What a month!
Scrappy resistance to fossil fuels, its financiers and the politicians that love them has hit new levels with the goal of meeting the scale of the climate crisis with equal amounts of people powered momentum. As a result, climate and anti-fossil fuels action, both large and small, has spread globally.
The climate uprising centered around Extinction Rebellion has shaken the political establishment in London and iis spreading to other parts of the world. But we mustn’t forget that for decades, we’ve seen communities in countries like China and India rising up by the tens of thousands against mining and polluting power plants. And for more than a decade in North America, an Indigenous and frontline-led effort against coal, oil and gas have fought hard against mountaintop removal, coal mining, fracking and pipelines.
Now, today, a new report says that over 50% of new pipelines globally are being built in the U.S. and Canada. Report co-author Ted Nace said “This is a whole energy system not compatible with global climate survival. These pipelines are locking in huge emissions for 40 to 50 years at a time, with the scientists saying we have to move in 10 years. These pipelines are a bet that the world won’t get serious about climate change, allowing the incumbency of oil and gas to strengthen.” At the same time, a new phase of infrastructure fights with state governments passing anti-protest laws throughout the country.
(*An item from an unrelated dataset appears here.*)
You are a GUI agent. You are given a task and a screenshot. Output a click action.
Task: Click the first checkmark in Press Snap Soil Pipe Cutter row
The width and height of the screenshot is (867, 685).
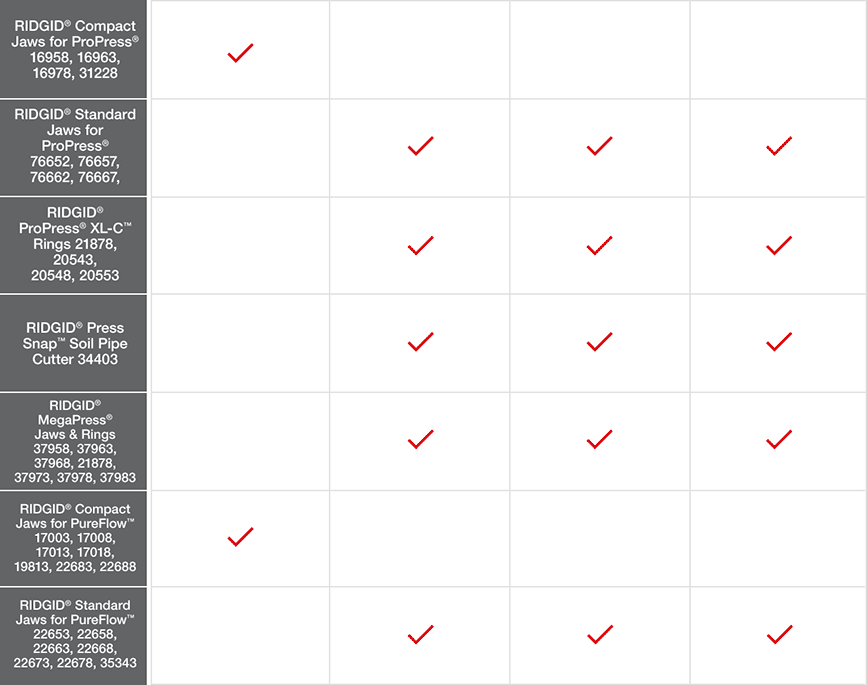coord(421,342)
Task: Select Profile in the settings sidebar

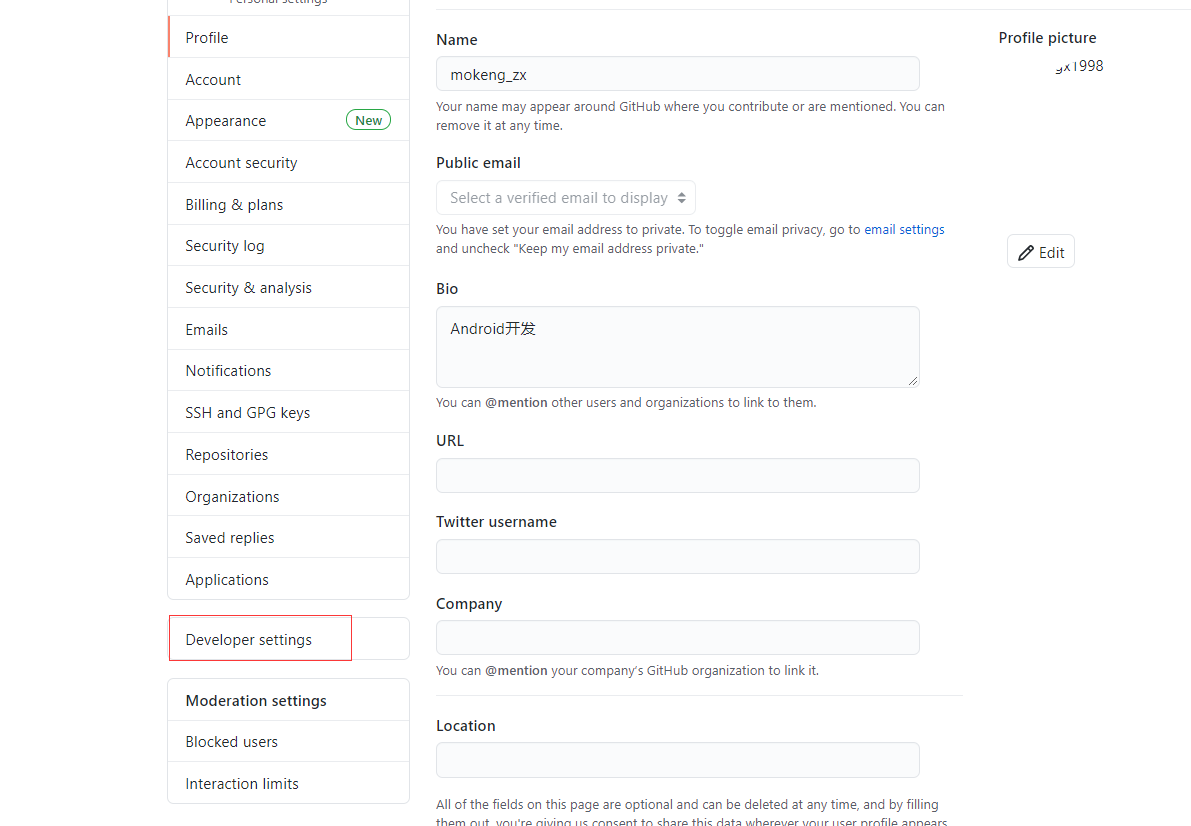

In North America, we’re in for a long struggle to counter climate change and extraction.
The past couple of weeks have seen scrappy action hit western governments, banks and carbon intensive industries most responsible for climate change again.
In the U.S.:
- Anchorage, Alaska: Trouble-makers with Alaska Rising Tide dropped off a banner in protest of the government’s move to mine the state’s Pebble Mine.
- Appalachia: In Virginia, the Yellow Finch tree-sit has stopped the Mountain Valley Pipeline (MVP) in its tracks for over 200 days. An epic battle has lasted for over a year where scrappy action that has included multiple landowner-led tree-sits, monopods, equipment lockdowns, bird-dogs of corporate CEOs and politicians and an impressive grassroots organizing effort. The MVP has been delayed for at least a year and the campaign is far from over.
- Austin, TX—XR Austin occupied a JPMorgan Chase branch with three members super gluing themselves inside the branch.
- “Bank on Climate” Day of Action—In 22 cities, Rainforest Action Network and 350 Seattle organized rowdy actions in 22 cities against top climate financiers JPMorgan Chase and Wells Fargo. From corporate office occupations in Boulder, San Francisco and Minneapolis to the shutdown of all 44 Chase branches in Seattle to a banner hang at Grand Central Station in New York to the bird-dogging of Chase CEO Jamie Dimon during a congressional hearing in Washington D.C. (and much much more), the funders of the climate crisis are receiving well deserved heat.
- Eugene, OR—XR Eugene teamed up with Cascadia Forest Defenders to launch a tree-sit in in town to draw a connection between forest destruction and climate destruction.
- Los Angeles—Two members of Extinction Rebellion Los Angeles super-glued themselves to the top of the NBC/Universal Studios globe demanding that NBC (a major media outlet) prioritize climate change as a daily news topic and reject fossil fuel commercials. Four members of the team were arrested and charged with felonies.
Two climate activists super glued to the top of the Universal Studios globe in Los Angeles.
- NYC— Climate activists with Extinction Rebellion NYC shut down traffic outside New York City Hall Wednesday, partially blocking access to the Brooklyn Bridge and staging a die-in to demand radical action on climate change.
- Portland, OR— Eleven people were arrested after building a garden in the train tracks as a creative blockade against the Zenith export terminal.
- Washington D.C.: And in the U.S. capital, two of our comrades with Beyond Extreme Energy occupied to top of the Federal Energy Regulatory Commission (FERC) building for six hours demanding a “Federal Renewable Energy Commission.”
Elsewhere:
- London: In meeting the crisis at the scale that is needed, Extinction Rebellion UK occupied London for ten days. They’ve shut down traffic routes, disrupted the “Tube,” protested Heathrow Airport and targeted politicians and bankers. With over 1000 arrests, the Met Police found themselves with full jails and crowds of more willing participants.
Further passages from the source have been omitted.